▶ [What you have to do]:
Rewrite the material below, replacing "How do I perform:" with "How can I do this:" wherever it appears and leaving everything else unchanged.

▶ [Entries supplied]:
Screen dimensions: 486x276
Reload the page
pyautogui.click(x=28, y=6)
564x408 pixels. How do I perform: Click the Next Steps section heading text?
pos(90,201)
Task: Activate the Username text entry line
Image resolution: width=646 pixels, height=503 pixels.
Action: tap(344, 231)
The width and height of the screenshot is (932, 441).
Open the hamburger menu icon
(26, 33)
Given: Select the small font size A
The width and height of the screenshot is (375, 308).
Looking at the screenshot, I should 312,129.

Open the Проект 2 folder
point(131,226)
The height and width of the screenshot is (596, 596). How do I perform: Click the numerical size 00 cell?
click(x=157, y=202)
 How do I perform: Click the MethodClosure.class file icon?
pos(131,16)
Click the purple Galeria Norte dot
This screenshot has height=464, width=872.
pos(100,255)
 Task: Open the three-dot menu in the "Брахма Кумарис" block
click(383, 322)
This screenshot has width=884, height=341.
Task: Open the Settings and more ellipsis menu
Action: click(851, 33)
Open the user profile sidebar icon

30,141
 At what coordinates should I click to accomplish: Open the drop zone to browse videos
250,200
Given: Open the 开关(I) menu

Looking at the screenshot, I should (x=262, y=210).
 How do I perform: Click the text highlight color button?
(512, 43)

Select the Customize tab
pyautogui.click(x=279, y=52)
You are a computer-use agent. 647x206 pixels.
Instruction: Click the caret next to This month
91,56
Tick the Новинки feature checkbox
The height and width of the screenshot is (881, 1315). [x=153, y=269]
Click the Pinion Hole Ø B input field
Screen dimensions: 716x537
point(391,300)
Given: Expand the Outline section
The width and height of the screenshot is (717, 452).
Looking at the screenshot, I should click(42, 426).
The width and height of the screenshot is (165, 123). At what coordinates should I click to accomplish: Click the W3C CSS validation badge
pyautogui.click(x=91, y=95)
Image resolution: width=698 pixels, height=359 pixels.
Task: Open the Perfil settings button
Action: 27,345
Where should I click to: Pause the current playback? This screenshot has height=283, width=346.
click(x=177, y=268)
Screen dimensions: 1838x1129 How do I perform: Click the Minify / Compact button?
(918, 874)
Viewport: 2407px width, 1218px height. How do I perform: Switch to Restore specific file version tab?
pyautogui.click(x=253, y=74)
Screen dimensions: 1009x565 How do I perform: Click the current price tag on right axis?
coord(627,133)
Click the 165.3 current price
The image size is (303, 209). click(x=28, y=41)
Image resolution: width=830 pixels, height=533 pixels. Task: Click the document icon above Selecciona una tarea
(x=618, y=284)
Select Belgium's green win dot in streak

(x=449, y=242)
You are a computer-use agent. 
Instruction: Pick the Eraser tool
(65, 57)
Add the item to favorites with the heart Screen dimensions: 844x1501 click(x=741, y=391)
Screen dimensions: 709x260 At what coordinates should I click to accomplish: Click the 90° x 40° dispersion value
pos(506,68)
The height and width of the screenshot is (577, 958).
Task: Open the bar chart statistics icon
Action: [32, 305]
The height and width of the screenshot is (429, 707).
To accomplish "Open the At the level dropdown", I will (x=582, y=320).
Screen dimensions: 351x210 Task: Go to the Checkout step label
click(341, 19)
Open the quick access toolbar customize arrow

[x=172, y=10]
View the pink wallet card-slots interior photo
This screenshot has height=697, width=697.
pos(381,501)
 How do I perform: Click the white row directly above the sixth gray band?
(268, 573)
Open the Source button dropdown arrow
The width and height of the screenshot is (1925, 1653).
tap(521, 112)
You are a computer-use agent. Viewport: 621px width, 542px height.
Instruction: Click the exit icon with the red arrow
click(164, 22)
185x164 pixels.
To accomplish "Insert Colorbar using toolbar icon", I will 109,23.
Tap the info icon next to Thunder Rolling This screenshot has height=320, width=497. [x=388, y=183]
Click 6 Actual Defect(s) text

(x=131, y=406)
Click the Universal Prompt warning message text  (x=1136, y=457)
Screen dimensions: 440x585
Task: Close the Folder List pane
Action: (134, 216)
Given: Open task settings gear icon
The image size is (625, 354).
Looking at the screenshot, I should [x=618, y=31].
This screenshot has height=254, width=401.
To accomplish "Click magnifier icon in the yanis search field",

▶ [Task output]:
Screen dimensions: 486x276
Reload the page
pyautogui.click(x=28, y=6)
564x408 pixels. How can I do this: Click the Next Steps section heading text?
pos(90,201)
Task: Activate the Username text entry line
Image resolution: width=646 pixels, height=503 pixels.
Action: tap(344, 231)
The width and height of the screenshot is (932, 441).
Open the hamburger menu icon
(26, 33)
Given: Select the small font size A
The width and height of the screenshot is (375, 308).
Looking at the screenshot, I should 312,129.

Open the Проект 2 folder
point(131,226)
The height and width of the screenshot is (596, 596). How can I do this: Click the numerical size 00 cell?
click(x=157, y=202)
 How can I do this: Click the MethodClosure.class file icon?
pos(131,16)
Click the purple Galeria Norte dot
This screenshot has height=464, width=872.
pos(100,255)
 Task: Open the three-dot menu in the "Брахма Кумарис" block
click(383, 322)
This screenshot has width=884, height=341.
Task: Open the Settings and more ellipsis menu
Action: click(851, 33)
Open the user profile sidebar icon

30,141
 At what coordinates should I click to accomplish: Open the drop zone to browse videos
250,200
Given: Open the 开关(I) menu

Looking at the screenshot, I should (x=262, y=210).
 How can I do this: Click the text highlight color button?
(512, 43)

Select the Customize tab
pyautogui.click(x=279, y=52)
You are a computer-use agent. 647x206 pixels.
Instruction: Click the caret next to This month
91,56
Tick the Новинки feature checkbox
The height and width of the screenshot is (881, 1315). [x=153, y=269]
Click the Pinion Hole Ø B input field
Screen dimensions: 716x537
point(391,300)
Given: Expand the Outline section
The width and height of the screenshot is (717, 452).
Looking at the screenshot, I should click(42, 426).
The width and height of the screenshot is (165, 123). At what coordinates should I click to accomplish: Click the W3C CSS validation badge
pyautogui.click(x=91, y=95)
Image resolution: width=698 pixels, height=359 pixels.
Task: Open the Perfil settings button
Action: 27,345
Where should I click to: Pause the current playback? This screenshot has height=283, width=346.
click(x=177, y=268)
Screen dimensions: 1838x1129 How can I do this: Click the Minify / Compact button?
(918, 874)
Viewport: 2407px width, 1218px height. How can I do this: Switch to Restore specific file version tab?
pyautogui.click(x=253, y=74)
Screen dimensions: 1009x565 How can I do this: Click the current price tag on right axis?
coord(627,133)
Click the 165.3 current price
The image size is (303, 209). click(x=28, y=41)
Image resolution: width=830 pixels, height=533 pixels. Task: Click the document icon above Selecciona una tarea
(x=618, y=284)
Select Belgium's green win dot in streak

(x=449, y=242)
You are a computer-use agent. 
Instruction: Pick the Eraser tool
(65, 57)
Add the item to favorites with the heart Screen dimensions: 844x1501 click(x=741, y=391)
Screen dimensions: 709x260 At what coordinates should I click to accomplish: Click the 90° x 40° dispersion value
pos(506,68)
The height and width of the screenshot is (577, 958).
Task: Open the bar chart statistics icon
Action: [32, 305]
The height and width of the screenshot is (429, 707).
To accomplish "Open the At the level dropdown", I will (x=582, y=320).
Screen dimensions: 351x210 Task: Go to the Checkout step label
click(341, 19)
Open the quick access toolbar customize arrow

[x=172, y=10]
View the pink wallet card-slots interior photo
This screenshot has height=697, width=697.
pos(381,501)
 How can I do this: Click the white row directly above the sixth gray band?
(268, 573)
Open the Source button dropdown arrow
The width and height of the screenshot is (1925, 1653).
tap(521, 112)
You are a computer-use agent. Viewport: 621px width, 542px height.
Instruction: Click the exit icon with the red arrow
click(164, 22)
185x164 pixels.
To accomplish "Insert Colorbar using toolbar icon", I will 109,23.
Tap the info icon next to Thunder Rolling This screenshot has height=320, width=497. [x=388, y=183]
Click 6 Actual Defect(s) text

(x=131, y=406)
Click the Universal Prompt warning message text  (x=1136, y=457)
Screen dimensions: 440x585
Task: Close the Folder List pane
Action: (134, 216)
Given: Open task settings gear icon
The image size is (625, 354).
Looking at the screenshot, I should [x=618, y=31].
This screenshot has height=254, width=401.
To accomplish "Click magnifier icon in the yanis search field",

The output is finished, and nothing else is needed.